FIG. 1 is a view for explaining the principle of the present invention, FIG. 2 is a block diagram showing a cell arrangement apparatus of one embodiment, FIG. 3 is a flowchart showing an arrangement determination process in one embodiment, and FIG. FIG. 5 is a process diagram showing a cell arrangement process. In the figure, 1 is a first storage unit, 2 is a second storage unit, 3 is a determination unit, 4 is an extended terminal position determination unit, and 5 is a cell arrangement position determination unit.

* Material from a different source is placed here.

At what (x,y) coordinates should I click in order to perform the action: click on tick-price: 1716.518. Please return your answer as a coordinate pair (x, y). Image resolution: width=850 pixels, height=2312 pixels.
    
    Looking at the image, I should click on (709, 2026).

──────────────────────────────────────────────────続 き Continuation of the front page (56) References JP-A-58-11657 (JP, A) JP-A-57-117254 (JP, A) JP-A-57-111044 (JP, A) JP-A-2- 30164 (JP, A) JP-A-2-224371 (JP, A) (58) Fields investigated (Int. Cl. ⁷ , DB name) H01L 27/04 H01L 21/82 H01L 21/822

Claims (2)

(57) [Claims] In a semiconductor device having various large-scale macro cells and various small-scale macro cells in which a predetermined function is defined, when determining an arrangement position of the small-scale macro cells having a connection relationship, the large-scale macro cells are determined in advance. A terminal extension area for extending a terminal of the small-scale macro cell around the terminal extension area is set, and a leading edge of the terminal extension area is set as an extension position of the terminal, and the small-scale macro cell included in the terminal extension area is set. The semiconductor device according to claim 1, wherein after the terminal is extended to the extension position, the arrangement position of the small macro cell having a connection relationship with the small macro cell is determined based on the terminal position after extension. Cell placement method of the device. 2. A semiconductor device comprising various large-scale macrocells and small-scale macrocells each having a predetermined function defined therein, wherein the arrangement position of the small-scale macrocells having a connection relation is determined. In the placement device, a first storage unit (1) storing terminal extension area data for extending a terminal of a small-scale macrocell around a large-scale macrocell and extension position data of a leading edge of the terminal extension area. ), A second storage section (2) storing terminal coordinate data of each small-scale macrocell, and terminal extension area data read from the first storage section (1) and the second storage section (2). A judging unit (3) for judging whether or not the terminal extension area includes the small-scale macrocell based on the read-out terminal coordinate data of the small-scale macrocell; When it is determined that the small macro cell is included in the child extension area, the extension terminal position determination unit () that extends the terminal of the small-scale macro cell to the extension position based on the extension position data in the first storage unit (1). 4), based on the terminal extension positions of the small-scale macrocells extended by the extension terminal position determination unit (4) and the terminal coordinate data of each small-scale macrocell stored in the second storage unit (2). hand,
A cell arrangement device for a semiconductor device, comprising: a cell arrangement position determining unit (5) for determining an arrangement position of a small macro cell having a connection relationship with a small macro cell having an extended terminal.